See the thing is, a de facto referendum at a General Election is either good enough to legally achieve independence or it isn’t.
What I mean by that is that the UK will either accept Scotland’s independence after a majority vote at a GE or it will continue to put its hands over its ears and scream ‘la la la la la’ until the end of time.
If it does the latter then we are in the messy territory of declaring independence unilaterally and seeking international recognition despite the rUK’s objections.
If it does the former then it will be showing us the door, that they are pretending doesn’t exist presently, unlocking it, and letting us walk out because the People of Scotland are Sovereign and it is constitutionally impossible to ignore their wishes if they express them clearly in a majority vote at a UK General Election.
It’s a binary proposition. The rUK will either behave one way or another but the only way we will find out if they will behave in the latter manner is if we win a majority of votes at a General Election on a single issue manifesto.
So if we go into that de facto referendum with a platform that risks failing to get that majority we are cutting off our nose to spite our face.
So here is where I resurrect an idea that nearly got me laughed off the face of the Earth 11 months ago.
We stand on a platform of asking the Sovereign People of Scotland to make unilateral changes to the Scotland Act and the Act of Union that protect the existing powers of Holyrood and expand them in such a way as to ensure that Holyrood can call referendums on reserved matters and that those referendums will be binding and self-executing.
If we are living in one of the worlds where winning such a de facto referendum would have resulted in independence we will have the power to hold a referendum on independence whenever we like, we could even afford to lose that referendum because we could always hold another, there would be nothing Westminster could do to stop us, and Westminster would no longer have the power to change our laws without our permission or reduce the powers of Holyrood.
We could even start gradually expanding Holyrood’s powers in a similar manner to the Faroe Islands. Perhaps we could start by taking back power over energy, or pensions, or foreign policy.
We would have maximised our chances of winning a de facto referendum by not alienating those that are still on the fence about independence, we would still have the best possible chance of achieving independence with a legal, recognised referendum with the full franchise and less pressure on voters to make irrevocable decisions, and we would have given Holyrood a whole suite of new powers that would make independence inevitable in the medium term.

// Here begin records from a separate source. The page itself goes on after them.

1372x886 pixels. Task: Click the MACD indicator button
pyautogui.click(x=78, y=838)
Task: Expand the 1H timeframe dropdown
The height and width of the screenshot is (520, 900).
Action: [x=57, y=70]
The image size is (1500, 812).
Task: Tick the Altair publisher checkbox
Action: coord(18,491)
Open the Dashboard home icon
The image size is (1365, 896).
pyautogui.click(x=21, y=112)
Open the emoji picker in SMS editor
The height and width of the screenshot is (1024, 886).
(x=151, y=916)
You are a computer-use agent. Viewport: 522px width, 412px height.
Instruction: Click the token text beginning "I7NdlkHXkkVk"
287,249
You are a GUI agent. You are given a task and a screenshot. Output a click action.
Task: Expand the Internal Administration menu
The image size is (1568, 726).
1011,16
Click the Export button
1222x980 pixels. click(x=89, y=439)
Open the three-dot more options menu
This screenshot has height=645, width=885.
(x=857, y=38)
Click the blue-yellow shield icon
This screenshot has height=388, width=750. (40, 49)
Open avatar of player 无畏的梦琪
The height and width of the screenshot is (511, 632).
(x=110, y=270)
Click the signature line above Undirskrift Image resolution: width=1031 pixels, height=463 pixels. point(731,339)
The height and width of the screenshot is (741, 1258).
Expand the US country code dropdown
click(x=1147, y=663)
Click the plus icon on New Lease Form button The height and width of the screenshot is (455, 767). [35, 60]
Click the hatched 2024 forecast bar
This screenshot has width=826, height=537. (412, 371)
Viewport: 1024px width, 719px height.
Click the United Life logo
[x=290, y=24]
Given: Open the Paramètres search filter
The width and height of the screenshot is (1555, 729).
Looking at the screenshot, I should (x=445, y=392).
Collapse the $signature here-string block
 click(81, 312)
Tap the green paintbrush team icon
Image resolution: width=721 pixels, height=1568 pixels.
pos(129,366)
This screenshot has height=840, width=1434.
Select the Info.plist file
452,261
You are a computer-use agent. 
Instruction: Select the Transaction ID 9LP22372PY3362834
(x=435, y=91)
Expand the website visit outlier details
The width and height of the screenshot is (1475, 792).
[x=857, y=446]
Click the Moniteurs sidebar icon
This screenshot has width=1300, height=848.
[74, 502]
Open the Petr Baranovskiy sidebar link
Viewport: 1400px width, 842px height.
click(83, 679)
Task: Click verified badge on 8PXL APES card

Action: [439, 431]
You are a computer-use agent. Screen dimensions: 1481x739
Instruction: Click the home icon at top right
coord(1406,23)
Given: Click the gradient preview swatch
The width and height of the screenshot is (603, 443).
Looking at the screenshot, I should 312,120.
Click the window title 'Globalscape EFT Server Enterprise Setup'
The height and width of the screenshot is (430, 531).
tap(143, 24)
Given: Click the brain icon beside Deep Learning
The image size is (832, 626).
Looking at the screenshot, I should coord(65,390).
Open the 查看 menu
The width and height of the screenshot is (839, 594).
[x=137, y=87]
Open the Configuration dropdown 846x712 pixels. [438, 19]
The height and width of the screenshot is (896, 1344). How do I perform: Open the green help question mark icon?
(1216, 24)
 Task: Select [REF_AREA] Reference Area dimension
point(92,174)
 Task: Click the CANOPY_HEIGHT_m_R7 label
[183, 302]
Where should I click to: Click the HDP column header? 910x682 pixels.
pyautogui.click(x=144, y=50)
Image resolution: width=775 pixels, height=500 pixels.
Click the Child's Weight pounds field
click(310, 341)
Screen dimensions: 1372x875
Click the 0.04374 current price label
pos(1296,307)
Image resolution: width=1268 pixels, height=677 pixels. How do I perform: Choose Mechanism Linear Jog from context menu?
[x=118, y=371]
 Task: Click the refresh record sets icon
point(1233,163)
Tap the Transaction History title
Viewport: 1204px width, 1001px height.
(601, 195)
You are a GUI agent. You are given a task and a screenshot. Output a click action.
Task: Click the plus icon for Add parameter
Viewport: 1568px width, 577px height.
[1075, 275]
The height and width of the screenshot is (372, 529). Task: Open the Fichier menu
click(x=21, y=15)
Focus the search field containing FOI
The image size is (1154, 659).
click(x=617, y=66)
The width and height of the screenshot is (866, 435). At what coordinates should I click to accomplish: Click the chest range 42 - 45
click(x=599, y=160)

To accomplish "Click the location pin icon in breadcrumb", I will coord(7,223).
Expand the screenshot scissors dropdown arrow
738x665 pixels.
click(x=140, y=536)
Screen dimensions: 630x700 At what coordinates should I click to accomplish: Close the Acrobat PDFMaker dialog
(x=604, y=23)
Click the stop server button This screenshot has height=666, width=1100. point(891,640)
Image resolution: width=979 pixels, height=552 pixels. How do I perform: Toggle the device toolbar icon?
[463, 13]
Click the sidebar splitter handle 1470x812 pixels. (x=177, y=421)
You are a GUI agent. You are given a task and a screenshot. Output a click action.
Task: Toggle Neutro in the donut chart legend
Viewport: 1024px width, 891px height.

But what if they still say no I hear you cry?
Well, we can make it clear in that case that the rUK will be finally and irrevocably turning its back on democracy and the idea of a voluntary union. At that point Scotland will have been illegally annexed without the consent of its population. They will be bricking over the door that they have claimed leads out of the union.
Then, and only then, we’ll have no other choice than to seek recognition from the international community. I don’t think that backup plan will depress a Yes vote because it relies on Westminster acting in a way they have always claimed they will not. The union would be dead and buried as a concept if they did that.
We’ll be saying ‘Show us the door, unlock it, open it, and let us decide whether we walk through it or not”. It needn’t be the end of the UK if we win but it will be the end of the UK as it is presently constituted and it will settle forever our right to leave whenever we alone choose to do so.
That seems like a win, win, win to me.